**Tasks to complete**
**a.** In the forum question below about porting the Rosetta Code FFT to VBA, what happened to the output values when the input values were scaled by 1.1?
**b.** Using the VBA FFT question below, explain why the writer added an extra recursion parameter called shift.
**c.** Extend the VBA FFT question below, picking up right after its final sentence.

**Excerpted text**
(begin)

Implementing Rosseta Code FFT into VBA Excel

I attempted to implement the FFT Rosetta Code into VBA excel. I was unable to reconstruct the same output data exactly as written in the Rosetta Code. At first I thought it was type conversion mismatch, but scaling the input values by 1.1 scaled the output values by 1.1 as well. The only aspect of my code that I think could be in question is how I implemented the referenced arrays in code versus what Rosetta writes. I discovered Rosetta shifts the addresses of the arrays by writing out + step and buf + step in its odd recursion calls. I am unaware of a similar construction in VBA, so I simply passed an additional recursion parameter shift, which keeps track of the shifting of addresses as its passed into the next recursion call.

What is wrong with my shift implementation or is it something else?

(end)

**Raw data**
(begin)

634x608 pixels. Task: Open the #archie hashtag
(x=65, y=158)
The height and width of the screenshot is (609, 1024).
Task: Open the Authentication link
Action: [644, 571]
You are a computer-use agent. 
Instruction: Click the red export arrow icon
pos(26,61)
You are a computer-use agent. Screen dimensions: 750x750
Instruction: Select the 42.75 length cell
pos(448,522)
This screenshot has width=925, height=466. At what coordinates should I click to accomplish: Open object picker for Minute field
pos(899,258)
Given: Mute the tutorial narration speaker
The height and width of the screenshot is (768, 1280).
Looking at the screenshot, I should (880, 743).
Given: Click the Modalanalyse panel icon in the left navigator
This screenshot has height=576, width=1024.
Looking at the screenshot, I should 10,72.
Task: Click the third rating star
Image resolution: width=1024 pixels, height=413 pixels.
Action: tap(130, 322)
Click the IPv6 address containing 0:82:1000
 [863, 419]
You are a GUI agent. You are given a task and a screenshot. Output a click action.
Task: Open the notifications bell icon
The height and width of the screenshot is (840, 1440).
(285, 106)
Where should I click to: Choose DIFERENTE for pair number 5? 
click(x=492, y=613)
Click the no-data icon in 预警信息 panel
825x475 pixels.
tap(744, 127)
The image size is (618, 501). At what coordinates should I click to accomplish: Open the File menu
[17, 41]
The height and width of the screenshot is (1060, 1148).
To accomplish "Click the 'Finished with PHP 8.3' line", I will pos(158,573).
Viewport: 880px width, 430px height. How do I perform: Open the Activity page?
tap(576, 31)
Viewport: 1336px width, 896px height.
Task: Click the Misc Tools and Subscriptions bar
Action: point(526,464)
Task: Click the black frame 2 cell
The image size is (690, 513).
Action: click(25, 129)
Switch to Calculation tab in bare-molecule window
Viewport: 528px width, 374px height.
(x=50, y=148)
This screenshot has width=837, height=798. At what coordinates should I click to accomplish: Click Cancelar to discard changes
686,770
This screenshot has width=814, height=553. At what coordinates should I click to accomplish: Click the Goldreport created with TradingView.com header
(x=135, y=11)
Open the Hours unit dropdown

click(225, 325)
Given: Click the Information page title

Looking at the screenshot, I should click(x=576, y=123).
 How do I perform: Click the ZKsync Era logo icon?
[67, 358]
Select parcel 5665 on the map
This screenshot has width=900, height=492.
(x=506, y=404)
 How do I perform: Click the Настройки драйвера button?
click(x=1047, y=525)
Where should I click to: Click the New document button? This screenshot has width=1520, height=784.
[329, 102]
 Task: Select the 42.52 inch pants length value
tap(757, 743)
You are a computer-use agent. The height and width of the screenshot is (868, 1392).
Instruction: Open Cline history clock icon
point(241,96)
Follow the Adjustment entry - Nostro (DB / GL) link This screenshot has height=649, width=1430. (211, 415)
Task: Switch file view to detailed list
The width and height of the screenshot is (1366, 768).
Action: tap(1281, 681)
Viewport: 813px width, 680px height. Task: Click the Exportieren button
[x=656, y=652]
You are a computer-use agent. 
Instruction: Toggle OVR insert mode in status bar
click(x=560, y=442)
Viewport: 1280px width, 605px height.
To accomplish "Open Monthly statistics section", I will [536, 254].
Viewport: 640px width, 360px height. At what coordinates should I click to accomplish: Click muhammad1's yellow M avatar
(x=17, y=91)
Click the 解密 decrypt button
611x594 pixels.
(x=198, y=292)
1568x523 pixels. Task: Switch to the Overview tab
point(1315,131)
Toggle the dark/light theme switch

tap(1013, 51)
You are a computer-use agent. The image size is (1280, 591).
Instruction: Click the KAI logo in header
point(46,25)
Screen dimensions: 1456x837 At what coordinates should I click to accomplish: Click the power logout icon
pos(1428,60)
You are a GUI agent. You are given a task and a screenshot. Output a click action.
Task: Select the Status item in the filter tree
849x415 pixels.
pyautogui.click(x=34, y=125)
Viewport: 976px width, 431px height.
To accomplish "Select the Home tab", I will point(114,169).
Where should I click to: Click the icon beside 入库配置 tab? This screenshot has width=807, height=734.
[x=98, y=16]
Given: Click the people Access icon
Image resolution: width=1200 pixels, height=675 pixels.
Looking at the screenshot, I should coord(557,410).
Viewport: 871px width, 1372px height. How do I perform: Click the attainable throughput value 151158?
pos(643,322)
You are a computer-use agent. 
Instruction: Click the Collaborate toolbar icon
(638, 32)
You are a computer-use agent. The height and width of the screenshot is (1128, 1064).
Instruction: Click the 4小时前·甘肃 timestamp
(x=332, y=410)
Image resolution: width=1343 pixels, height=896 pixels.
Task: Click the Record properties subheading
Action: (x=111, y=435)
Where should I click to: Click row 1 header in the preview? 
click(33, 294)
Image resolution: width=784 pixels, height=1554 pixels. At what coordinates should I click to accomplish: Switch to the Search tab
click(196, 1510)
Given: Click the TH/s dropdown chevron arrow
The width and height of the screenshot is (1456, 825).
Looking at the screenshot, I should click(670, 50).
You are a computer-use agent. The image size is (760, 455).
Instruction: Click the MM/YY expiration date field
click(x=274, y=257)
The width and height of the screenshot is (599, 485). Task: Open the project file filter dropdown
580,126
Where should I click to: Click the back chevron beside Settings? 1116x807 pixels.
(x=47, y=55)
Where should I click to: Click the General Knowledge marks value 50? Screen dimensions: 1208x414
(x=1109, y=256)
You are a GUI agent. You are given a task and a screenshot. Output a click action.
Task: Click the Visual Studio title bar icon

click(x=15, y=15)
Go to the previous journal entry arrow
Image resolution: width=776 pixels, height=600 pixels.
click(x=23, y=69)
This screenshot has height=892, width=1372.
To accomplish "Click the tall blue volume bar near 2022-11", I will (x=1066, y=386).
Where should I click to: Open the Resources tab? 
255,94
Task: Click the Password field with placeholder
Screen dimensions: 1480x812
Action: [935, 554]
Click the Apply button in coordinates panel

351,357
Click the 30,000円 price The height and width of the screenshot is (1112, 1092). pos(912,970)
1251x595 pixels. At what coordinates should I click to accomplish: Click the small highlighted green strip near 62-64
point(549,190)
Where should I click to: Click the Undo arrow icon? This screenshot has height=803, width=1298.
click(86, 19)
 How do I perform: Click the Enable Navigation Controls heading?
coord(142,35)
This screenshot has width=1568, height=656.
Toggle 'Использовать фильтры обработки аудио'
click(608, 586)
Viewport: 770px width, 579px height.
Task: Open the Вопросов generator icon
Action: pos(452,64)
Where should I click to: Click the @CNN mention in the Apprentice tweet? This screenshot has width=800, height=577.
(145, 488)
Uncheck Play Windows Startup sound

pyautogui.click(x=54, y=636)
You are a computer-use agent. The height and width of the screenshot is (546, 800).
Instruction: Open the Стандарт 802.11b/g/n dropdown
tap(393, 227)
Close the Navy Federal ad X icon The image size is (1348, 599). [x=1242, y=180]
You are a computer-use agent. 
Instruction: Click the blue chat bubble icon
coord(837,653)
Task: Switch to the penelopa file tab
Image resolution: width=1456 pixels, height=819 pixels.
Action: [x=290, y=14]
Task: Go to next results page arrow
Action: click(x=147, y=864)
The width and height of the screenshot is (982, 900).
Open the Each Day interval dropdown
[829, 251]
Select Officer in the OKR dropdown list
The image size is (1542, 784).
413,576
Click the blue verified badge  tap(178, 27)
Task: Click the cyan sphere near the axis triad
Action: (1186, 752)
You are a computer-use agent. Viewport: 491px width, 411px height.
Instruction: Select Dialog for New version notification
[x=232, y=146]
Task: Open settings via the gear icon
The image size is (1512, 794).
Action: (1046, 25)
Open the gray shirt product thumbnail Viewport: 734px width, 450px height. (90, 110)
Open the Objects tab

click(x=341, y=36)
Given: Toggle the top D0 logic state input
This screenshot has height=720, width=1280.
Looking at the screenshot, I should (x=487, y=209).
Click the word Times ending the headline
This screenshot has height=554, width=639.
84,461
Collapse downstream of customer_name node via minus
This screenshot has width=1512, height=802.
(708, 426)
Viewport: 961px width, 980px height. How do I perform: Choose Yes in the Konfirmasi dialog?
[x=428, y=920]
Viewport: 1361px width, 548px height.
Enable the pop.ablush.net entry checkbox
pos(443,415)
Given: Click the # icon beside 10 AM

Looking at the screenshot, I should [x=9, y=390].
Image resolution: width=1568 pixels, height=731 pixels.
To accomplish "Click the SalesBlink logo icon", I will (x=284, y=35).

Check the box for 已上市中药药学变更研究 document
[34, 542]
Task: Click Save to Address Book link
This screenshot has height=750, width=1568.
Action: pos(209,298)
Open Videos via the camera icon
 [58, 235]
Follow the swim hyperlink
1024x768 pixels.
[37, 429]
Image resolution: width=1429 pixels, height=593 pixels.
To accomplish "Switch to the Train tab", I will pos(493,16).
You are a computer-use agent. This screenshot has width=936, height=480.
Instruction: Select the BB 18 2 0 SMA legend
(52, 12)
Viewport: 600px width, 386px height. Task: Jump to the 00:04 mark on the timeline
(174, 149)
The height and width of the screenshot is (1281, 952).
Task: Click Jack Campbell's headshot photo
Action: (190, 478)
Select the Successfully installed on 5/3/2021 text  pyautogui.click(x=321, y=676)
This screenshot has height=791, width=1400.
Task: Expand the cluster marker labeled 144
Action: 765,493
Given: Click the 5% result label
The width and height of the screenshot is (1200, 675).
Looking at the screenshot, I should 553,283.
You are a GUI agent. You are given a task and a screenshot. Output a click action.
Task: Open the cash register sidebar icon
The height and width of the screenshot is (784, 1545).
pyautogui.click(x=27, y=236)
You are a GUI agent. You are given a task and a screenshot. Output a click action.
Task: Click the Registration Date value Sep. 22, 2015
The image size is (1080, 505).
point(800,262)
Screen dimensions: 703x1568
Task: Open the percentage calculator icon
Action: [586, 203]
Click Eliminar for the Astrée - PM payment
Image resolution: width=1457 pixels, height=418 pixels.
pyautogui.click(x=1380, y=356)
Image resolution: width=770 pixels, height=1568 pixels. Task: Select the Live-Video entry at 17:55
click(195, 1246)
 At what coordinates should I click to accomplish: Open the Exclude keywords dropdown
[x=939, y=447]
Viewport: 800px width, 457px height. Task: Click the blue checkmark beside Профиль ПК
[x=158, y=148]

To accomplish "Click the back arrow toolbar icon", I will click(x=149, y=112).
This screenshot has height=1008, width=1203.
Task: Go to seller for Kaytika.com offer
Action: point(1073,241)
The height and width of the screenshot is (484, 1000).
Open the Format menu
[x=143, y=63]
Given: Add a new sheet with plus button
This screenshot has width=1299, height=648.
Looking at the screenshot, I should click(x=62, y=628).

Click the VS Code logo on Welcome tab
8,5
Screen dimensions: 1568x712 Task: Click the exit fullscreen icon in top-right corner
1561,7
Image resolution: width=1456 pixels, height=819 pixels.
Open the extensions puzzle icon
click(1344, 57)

(end)

**Answers to the exercises**
**a.** The output values were scaled by 1.1 as well.

**b.** The Rosetta Code version shifts the array addresses by writing out + step and buf + step in its odd recursion calls. The writer knew of no similar construction in VBA, so they added the shift parameter to track that address shift as it passes into the next recursion call.

**c.**
Rosetta claims its FFT is memory in place, however they make an extra copy of the data and store it into out[]. I would appreciate an explanation of why this is so.

FFT Rosetta Code in C

void _fft(cplx buf[], cplx out[], int n, int step)
{
    if (step < n) {
        _fft(out, buf, n, step * 2);
        _fft(out + step, buf + step, n, step * 2);

        for (int i = 0; i < n; i += 2 * step) {
            cplx t = cexp(-I * PI * i / n) * out[i + step];
            buf[i / 2]     = out[i] + t;
            buf[(i + n)/2] = out[i] - t;
        }
    }
}

void fft(cplx buf[], int n)
{
    cplx out[n];
    for (int i = 0; i < n; i++) out[i] = buf[i];

    _fft(buf, out, n, 1);
}

My attempted FFT in VBA

Private Sub rec_fft(ByRef buf, ByRef out, ByVal n, ByVal step, ByVal shift)
If step < n Then
    Dim ii As Long
    Dim pi As Double
    pi = 3.14159265358979 + 3.23846264338328E-15
    Dim c1(1 To 2) As Long
    Dim c2(1 To 2) As Double
    Call rec_fft(out, buf, n, step * 2, shift)
    Call rec_fft(out, buf, n, step * 2, shift + step)
    For i = 1 To n / (2 * step)
        ii = 2 * step * (i - 1)    
        c1(1) = Cos(-1 * pi * CDbl(ii) / CDbl(n))
        c1(2) = Sin(-1 * pi * CDbl(ii) / CDbl(n))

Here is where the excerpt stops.